**TASK DETAILS:**
Output all of the data below exactly as given.

**DATA RECORDS:**
# # # # #
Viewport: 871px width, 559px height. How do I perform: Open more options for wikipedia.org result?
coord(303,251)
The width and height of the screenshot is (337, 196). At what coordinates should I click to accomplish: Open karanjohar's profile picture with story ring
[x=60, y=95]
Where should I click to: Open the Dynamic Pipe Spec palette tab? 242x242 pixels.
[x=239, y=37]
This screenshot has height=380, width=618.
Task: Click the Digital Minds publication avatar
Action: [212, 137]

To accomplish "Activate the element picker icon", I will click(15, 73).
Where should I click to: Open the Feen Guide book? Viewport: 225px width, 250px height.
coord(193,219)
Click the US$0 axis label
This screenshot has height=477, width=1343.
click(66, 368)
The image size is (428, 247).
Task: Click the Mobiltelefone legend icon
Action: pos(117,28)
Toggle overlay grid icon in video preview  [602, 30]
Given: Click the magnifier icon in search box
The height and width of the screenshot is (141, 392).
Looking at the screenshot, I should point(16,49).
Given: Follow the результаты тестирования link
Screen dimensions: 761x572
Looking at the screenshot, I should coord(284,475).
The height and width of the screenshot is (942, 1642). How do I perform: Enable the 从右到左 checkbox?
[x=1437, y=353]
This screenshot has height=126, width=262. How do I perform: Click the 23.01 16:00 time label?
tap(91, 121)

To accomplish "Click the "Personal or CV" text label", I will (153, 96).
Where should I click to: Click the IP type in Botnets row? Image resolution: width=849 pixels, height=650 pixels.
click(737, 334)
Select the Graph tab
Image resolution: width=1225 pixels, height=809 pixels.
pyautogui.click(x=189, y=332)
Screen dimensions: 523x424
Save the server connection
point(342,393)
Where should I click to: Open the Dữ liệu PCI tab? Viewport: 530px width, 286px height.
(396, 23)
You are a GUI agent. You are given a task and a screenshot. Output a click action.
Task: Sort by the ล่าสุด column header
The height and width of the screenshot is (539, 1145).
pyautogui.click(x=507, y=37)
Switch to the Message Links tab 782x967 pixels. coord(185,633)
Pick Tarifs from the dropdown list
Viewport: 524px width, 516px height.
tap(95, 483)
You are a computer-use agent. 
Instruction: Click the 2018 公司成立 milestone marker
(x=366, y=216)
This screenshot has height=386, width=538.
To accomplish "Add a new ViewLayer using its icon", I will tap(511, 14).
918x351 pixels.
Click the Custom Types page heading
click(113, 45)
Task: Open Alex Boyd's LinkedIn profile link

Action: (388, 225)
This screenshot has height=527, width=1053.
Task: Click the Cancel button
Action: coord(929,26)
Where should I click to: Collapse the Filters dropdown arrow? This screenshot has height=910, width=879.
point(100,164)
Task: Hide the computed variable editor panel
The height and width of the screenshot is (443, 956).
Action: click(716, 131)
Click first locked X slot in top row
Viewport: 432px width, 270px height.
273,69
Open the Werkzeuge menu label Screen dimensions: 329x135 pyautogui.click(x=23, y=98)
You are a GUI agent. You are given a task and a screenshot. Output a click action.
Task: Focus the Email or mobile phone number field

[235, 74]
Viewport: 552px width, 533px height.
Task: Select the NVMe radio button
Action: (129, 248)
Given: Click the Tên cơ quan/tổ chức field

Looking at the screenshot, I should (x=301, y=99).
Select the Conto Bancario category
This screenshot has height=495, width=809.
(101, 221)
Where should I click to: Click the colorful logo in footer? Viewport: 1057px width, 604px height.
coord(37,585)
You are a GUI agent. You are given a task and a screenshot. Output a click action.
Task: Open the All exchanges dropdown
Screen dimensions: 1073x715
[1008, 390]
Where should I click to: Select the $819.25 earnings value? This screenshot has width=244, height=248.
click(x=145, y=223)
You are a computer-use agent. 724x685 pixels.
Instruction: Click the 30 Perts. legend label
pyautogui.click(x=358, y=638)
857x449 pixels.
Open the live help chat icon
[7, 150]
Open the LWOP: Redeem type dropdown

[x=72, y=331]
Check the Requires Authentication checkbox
# # # # #
**TASK ANSWER:**
Viewport: 871px width, 559px height. How do I perform: Open more options for wikipedia.org result?
coord(303,251)
The width and height of the screenshot is (337, 196). At what coordinates should I click to accomplish: Open karanjohar's profile picture with story ring
[x=60, y=95]
Where should I click to: Open the Dynamic Pipe Spec palette tab? 242x242 pixels.
[x=239, y=37]
This screenshot has height=380, width=618.
Task: Click the Digital Minds publication avatar
Action: [212, 137]

To accomplish "Activate the element picker icon", I will click(15, 73).
Where should I click to: Open the Feen Guide book? Viewport: 225px width, 250px height.
coord(193,219)
Click the US$0 axis label
This screenshot has height=477, width=1343.
click(66, 368)
The image size is (428, 247).
Task: Click the Mobiltelefone legend icon
Action: pos(117,28)
Toggle overlay grid icon in video preview  [602, 30]
Given: Click the magnifier icon in search box
The height and width of the screenshot is (141, 392).
Looking at the screenshot, I should point(16,49).
Given: Follow the результаты тестирования link
Screen dimensions: 761x572
Looking at the screenshot, I should coord(284,475).
The height and width of the screenshot is (942, 1642). How do I perform: Enable the 从右到左 checkbox?
[x=1437, y=353]
This screenshot has height=126, width=262. How do I perform: Click the 23.01 16:00 time label?
tap(91, 121)

To accomplish "Click the "Personal or CV" text label", I will (153, 96).
Where should I click to: Click the IP type in Botnets row? Image resolution: width=849 pixels, height=650 pixels.
click(737, 334)
Select the Graph tab
Image resolution: width=1225 pixels, height=809 pixels.
pyautogui.click(x=189, y=332)
Screen dimensions: 523x424
Save the server connection
point(342,393)
Where should I click to: Open the Dữ liệu PCI tab? Viewport: 530px width, 286px height.
(396, 23)
You are a GUI agent. You are given a task and a screenshot. Output a click action.
Task: Sort by the ล่าสุด column header
The height and width of the screenshot is (539, 1145).
pyautogui.click(x=507, y=37)
Switch to the Message Links tab 782x967 pixels. coord(185,633)
Pick Tarifs from the dropdown list
Viewport: 524px width, 516px height.
tap(95, 483)
You are a computer-use agent. 
Instruction: Click the 2018 公司成立 milestone marker
(x=366, y=216)
This screenshot has height=386, width=538.
To accomplish "Add a new ViewLayer using its icon", I will tap(511, 14).
918x351 pixels.
Click the Custom Types page heading
click(113, 45)
Task: Open Alex Boyd's LinkedIn profile link

Action: (388, 225)
This screenshot has height=527, width=1053.
Task: Click the Cancel button
Action: coord(929,26)
Where should I click to: Collapse the Filters dropdown arrow? This screenshot has height=910, width=879.
point(100,164)
Task: Hide the computed variable editor panel
The height and width of the screenshot is (443, 956).
Action: click(716, 131)
Click first locked X slot in top row
Viewport: 432px width, 270px height.
273,69
Open the Werkzeuge menu label Screen dimensions: 329x135 pyautogui.click(x=23, y=98)
You are a GUI agent. You are given a task and a screenshot. Output a click action.
Task: Focus the Email or mobile phone number field

[235, 74]
Viewport: 552px width, 533px height.
Task: Select the NVMe radio button
Action: (129, 248)
Given: Click the Tên cơ quan/tổ chức field

Looking at the screenshot, I should (x=301, y=99).
Select the Conto Bancario category
This screenshot has height=495, width=809.
(101, 221)
Where should I click to: Click the colorful logo in footer? Viewport: 1057px width, 604px height.
coord(37,585)
You are a GUI agent. You are given a task and a screenshot. Output a click action.
Task: Open the All exchanges dropdown
Screen dimensions: 1073x715
[1008, 390]
Where should I click to: Select the $819.25 earnings value? This screenshot has width=244, height=248.
click(x=145, y=223)
You are a computer-use agent. 724x685 pixels.
Instruction: Click the 30 Perts. legend label
pyautogui.click(x=358, y=638)
857x449 pixels.
Open the live help chat icon
[7, 150]
Open the LWOP: Redeem type dropdown

[x=72, y=331]
Check the Requires Authentication checkbox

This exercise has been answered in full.